China’s President Xi Calls For “Reunification” With Taiwan Politics

In the heightened tensions surrounding Taiwan, China’s state and party leader Xi Jinping has called for “reunification”. This will and must be achieved, Xi said shortly after a record number of around 150 Chinese fighter jets entered Taiwan’s air defense zone. Uniting by “peaceful means” would best serve the interests of the entire Chinese nation, the president said at a ceremony in the Great Hall of the People on Saturday.

“Compatriots on both sides of the Taiwan Strait should stand on the right side of history and unite to achieve the total reunification and renewal of the Chinese nation,” Xinhua news agency quoted the president as saying. With a view to the independence of today’s democratic Taiwan, Xi Jinping said: “Those who forget their legacy, betray their homeland and try to divide the country will come to a bad end.”

The occasion for Xi’s remarks was the 110th anniversary of the revolution of 1911, to which both today’s Communist People’s Republic and the Republic of China, founded at that time and still exist in Taiwan, refer. Taiwan firmly denied the demands. The democratic island republic is a “sovereign and independent country and not part of the People’s Republic of China,” said President Tsai Ing-wen’s spokesman in Taipei. “The future of the country rests in the hands of the Taiwanese people.” During the revolution of 1911 a “democratic republic, not an authoritarian dictatorship” had been established and this democracy had been “truly realized” in Taiwan.

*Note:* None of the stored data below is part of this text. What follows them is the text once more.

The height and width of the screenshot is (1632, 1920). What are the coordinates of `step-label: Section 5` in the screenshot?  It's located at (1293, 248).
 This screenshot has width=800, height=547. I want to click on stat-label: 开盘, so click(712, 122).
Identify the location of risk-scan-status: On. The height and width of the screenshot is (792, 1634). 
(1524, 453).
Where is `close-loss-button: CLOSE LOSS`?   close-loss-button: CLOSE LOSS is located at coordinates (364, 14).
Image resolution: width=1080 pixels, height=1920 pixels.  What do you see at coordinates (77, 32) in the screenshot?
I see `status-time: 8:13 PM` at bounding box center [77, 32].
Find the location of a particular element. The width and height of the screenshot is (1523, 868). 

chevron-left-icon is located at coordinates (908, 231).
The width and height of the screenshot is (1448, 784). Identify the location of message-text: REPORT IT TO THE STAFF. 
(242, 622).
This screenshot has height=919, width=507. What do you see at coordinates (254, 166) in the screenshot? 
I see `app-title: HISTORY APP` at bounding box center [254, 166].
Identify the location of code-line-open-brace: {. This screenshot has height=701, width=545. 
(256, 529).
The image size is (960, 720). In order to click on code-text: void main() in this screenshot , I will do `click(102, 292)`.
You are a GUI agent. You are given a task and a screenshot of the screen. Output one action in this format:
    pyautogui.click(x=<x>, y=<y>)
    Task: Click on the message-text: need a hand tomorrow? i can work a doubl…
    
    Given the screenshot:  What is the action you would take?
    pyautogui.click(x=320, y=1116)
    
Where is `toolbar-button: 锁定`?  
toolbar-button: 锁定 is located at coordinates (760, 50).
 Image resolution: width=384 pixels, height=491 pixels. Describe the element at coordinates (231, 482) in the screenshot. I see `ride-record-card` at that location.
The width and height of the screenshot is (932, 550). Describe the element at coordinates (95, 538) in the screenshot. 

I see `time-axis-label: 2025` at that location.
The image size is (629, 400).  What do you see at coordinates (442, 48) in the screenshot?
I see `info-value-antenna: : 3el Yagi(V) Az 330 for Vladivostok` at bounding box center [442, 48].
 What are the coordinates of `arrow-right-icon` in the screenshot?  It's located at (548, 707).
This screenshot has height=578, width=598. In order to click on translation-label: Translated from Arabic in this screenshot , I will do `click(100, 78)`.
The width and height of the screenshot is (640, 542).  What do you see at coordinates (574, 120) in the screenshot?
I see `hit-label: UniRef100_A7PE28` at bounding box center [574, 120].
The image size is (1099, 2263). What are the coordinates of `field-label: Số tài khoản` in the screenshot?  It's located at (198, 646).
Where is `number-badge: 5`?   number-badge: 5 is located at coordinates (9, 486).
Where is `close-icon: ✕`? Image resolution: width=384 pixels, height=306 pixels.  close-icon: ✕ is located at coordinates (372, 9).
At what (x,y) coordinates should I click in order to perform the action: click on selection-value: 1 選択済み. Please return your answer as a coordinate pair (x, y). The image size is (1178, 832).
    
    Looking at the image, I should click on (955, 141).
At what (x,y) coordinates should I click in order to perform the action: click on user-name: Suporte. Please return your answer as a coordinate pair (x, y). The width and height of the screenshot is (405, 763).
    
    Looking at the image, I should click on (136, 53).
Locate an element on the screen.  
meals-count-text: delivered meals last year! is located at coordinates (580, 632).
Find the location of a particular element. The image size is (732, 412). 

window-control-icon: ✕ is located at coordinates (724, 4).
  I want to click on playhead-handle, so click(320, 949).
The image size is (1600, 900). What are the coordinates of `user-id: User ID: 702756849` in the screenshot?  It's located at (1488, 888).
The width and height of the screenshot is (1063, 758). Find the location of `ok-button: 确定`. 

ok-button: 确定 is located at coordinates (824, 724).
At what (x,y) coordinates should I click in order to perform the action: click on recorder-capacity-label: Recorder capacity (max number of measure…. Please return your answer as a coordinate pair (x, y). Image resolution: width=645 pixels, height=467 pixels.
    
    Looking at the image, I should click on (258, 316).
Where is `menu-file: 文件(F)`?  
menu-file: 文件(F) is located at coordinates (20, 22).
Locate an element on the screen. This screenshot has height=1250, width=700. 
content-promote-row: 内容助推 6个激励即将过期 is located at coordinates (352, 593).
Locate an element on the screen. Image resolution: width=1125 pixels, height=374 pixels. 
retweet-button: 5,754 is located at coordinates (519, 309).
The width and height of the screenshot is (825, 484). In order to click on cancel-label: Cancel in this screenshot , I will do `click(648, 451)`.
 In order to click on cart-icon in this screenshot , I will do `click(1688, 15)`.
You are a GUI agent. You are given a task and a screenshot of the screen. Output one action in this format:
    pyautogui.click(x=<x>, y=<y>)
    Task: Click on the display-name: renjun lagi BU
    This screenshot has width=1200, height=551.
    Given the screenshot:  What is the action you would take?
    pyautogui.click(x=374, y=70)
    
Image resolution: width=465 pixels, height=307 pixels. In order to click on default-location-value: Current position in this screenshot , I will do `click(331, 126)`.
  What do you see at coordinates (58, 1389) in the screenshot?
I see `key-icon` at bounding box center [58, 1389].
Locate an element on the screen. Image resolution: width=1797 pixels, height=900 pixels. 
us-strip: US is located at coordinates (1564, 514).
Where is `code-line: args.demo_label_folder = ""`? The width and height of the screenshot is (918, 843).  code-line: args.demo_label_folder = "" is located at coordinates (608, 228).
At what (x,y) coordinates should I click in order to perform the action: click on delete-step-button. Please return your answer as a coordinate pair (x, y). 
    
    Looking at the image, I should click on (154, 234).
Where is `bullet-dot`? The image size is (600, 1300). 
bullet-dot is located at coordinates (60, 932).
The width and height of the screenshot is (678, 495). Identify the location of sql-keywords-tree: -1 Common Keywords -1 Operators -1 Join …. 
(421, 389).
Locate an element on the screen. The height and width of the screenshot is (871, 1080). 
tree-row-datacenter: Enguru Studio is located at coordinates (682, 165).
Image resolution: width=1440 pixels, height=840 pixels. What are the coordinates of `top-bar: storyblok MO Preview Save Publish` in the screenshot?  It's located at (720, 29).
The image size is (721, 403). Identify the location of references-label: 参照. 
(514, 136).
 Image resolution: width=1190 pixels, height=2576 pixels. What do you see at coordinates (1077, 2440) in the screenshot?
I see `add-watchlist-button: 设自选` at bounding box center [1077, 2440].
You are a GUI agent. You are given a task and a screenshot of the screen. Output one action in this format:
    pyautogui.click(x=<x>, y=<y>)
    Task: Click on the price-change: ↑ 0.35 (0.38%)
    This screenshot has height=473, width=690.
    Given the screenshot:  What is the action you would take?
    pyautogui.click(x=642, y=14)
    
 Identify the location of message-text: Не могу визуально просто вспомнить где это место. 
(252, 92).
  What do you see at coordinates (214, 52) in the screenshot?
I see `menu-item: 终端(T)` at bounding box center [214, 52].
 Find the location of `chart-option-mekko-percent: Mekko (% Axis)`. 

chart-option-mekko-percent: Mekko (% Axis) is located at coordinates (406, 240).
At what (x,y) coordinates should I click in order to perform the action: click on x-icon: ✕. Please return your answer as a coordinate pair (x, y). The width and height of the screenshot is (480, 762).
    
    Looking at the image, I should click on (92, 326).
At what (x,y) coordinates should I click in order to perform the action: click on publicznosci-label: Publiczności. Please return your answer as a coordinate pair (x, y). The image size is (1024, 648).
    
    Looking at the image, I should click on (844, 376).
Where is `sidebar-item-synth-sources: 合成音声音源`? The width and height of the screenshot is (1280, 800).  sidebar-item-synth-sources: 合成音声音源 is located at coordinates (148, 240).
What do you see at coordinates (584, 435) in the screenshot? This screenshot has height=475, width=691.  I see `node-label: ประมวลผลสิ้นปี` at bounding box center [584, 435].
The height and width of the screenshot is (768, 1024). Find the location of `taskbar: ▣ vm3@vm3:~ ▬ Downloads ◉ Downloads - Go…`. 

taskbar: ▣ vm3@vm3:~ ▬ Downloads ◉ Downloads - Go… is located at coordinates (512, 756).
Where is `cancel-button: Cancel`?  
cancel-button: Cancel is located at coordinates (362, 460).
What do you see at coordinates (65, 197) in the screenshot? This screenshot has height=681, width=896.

Fear of Beijing’s military build-up

Without naming the US, which is committed to Taiwan’s defense capability and supplies weapons, Xi also warned against foreign interference: “The Taiwan issue is a purely internal matter for China.” His message to the 23 million Taiwanese comes against the backdrop of a worsening conflict in which China has been increasing military pressure for weeks.

At the same time will reportedthat American special forces and marines are secretly training Taiwanese troops in the island nation off the coast of China. The military presence on the island claimed by China shows how serious the US is about Beijing’s military build-up. In order to counteract the aggressive territorial claims, other states are also sending warships into the region for exercises, for example.

In the 1911 revolution, the Qing Dynasty was overthrown and the Republic of China was founded under Sun Yat-sen. In the later civil war, however, the communists prevailed and the national Chinese Kuomintang party fled with the government to Taiwan. The island regards itself today as independent, continues to call itself the Republic of China and celebrates the anniversary of the revolution on Sunday with its national holiday. The communist leadership in Beijing, on the other hand, sees Taiwan only as an “inseparable part” of the People’s Republic, which was founded in 1949, and threatens a violent conquest for “reunification”.